ICO blogs on meaningfulness of human involvement in AI systems

The use of Artificial Intelligence (AI) is becoming ever more common in everyday tasks, making things faster and easier for businesses.  For example, AI systems can approve or reject a financial loan automatically, or they can assist recruitment teams in finding the best candidates to interview by ranking their job applications. But AI systems don’t always know best, despite the wealth of personal data they are able to process, so human input is essential. That’s why the GDPR has placed stricter conditions on AI systems that make solely-automated decisions, requiring that ‘meaningful’ human input forms a key part of AI use. 


It is this issue of ‘meaningful’ human input that the Information Commissioner’s Office (ICO) discusses in it’s latest blog, which is part of a series discussing the ICO’s work in developing a framework for auditing AI systems. 


Guidance on human input in AI systems 


In Article 22 of the GDPR, it states that ‘the data subject shall have the right not to be subject to a decision based solely on automated processing, including profiling, which produces legal effects concerning him or her or similarly significantly affects him or her.’  Whilst AI systems that only enhance or support human decision-making are not subject to these conditions, it’s not good enough to simply have a human ‘rubber-stamp’ decisions made by AI. Instead, human input into these decisions must be considered ‘meaningful’. 


Both the ICO and the European Data Protection Board (EDPB) have published guidance on this issue, with the main takeaway being that an AI system’s recommendation must be checked by a human reviewer. This reviewer must then consider all available data, weigh up its interpretation and any additional factors to be considered, and if necessary use their authority to challenge the recommendation. 


The risks of using complex AI systems 


In certain circumstances humans also need to consider the chance of additional risk factors that could cause a system to be ‘solely-automated’, i.e. without meaningful human input. Usually, the risks that appear in complex AI systems are either automation bias, and a lack of interpretability. So what are they, and how can these concerns be addressed? 


Automation bias happens when human users of AI systems stop using their own judgement and trust the computer-generated decision as being totally objective and accurate, because it is the result of complex mathematics. People often forget that computers are programmed by humans, and so they are not entirely free from error or bias. If human users do not question the AI’s result, the system risks becoming solely-automated. 

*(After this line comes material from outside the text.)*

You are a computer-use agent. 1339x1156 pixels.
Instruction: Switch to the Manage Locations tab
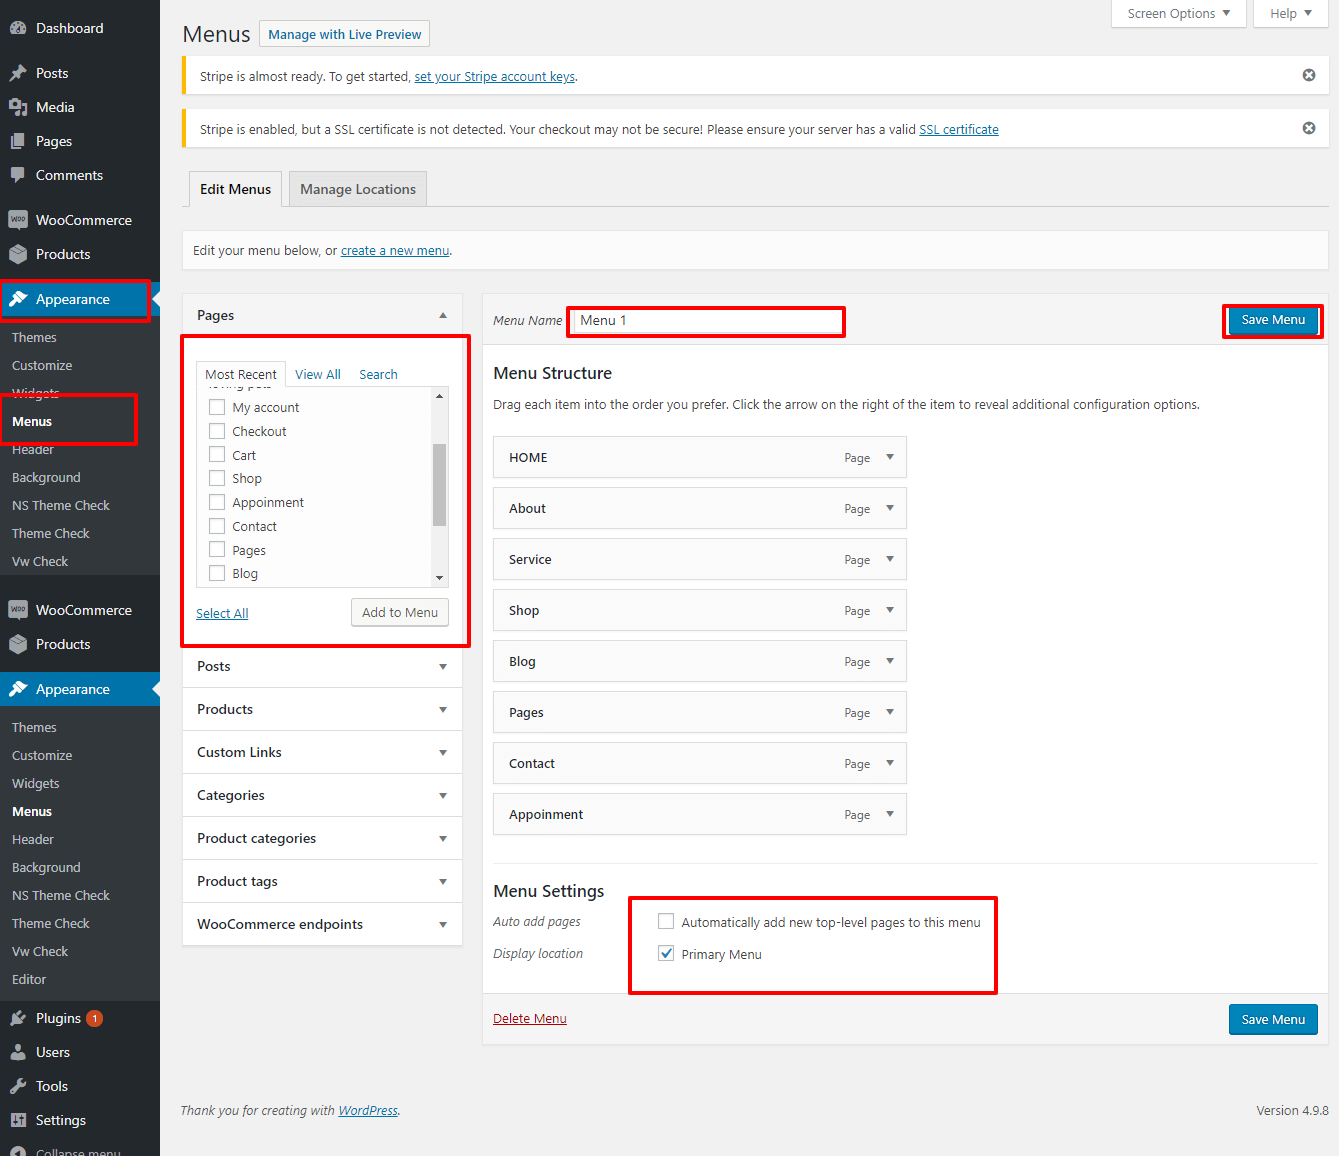(x=357, y=189)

Automation bias can be reduced by creating design requirements that support meaningful human review. Those who develop AI systems should consider how best to integrate human review early on in the design process, and front-end interface developer need to anticipate how human reviewers think so they can give them a chance to intervene. In addition to this it can also be helpful to test different options with human reviewers early on in the build phase. 


A lack of interpretability also occurs when human reviewers stop challenging recommendations made by an AI system, but this time because of the difficulty in interpreting and understanding what the AI system is actually recommending. This would prevent a human being able to review the output meaningfully, and therefore the decision becomes solely-automated. 


Again, this is an issue that needs to be considered during the early design phase, and organisations need to define and explain how to measure the interpretability of their AI system. For example, an explanation of a specific output, rather than the model in general, or the use of a confidence score attached to each output could be used. This would flag up the need for further human input before a final decision is made. 


The main takeaway points


Regulations surrounding AI systems has become stricter since the introduction of the GDPR, and the ICO has already begun issuing advice on AI and decision making within organisations. First off, it suggests that your organisation decides from the outset if the application of its AI systems is either to enhance human decision making or to make soley-automated decisions. Board members or management will need to understand the risks of both before making any decisions, and make sure that any risk management policies are in place from the start. 


In addition to this, the ICO has also recommended that human reviewers of AI systems are given the necessary training to understand the mechanisms and limitations of AI, and how best to integrate their own expertise into the system. As well as this, human reviewers should be monitored in their acceptance and rejection of AI outputs, so that their approaches can be analysed and adjusted to avoid the risks outlined above.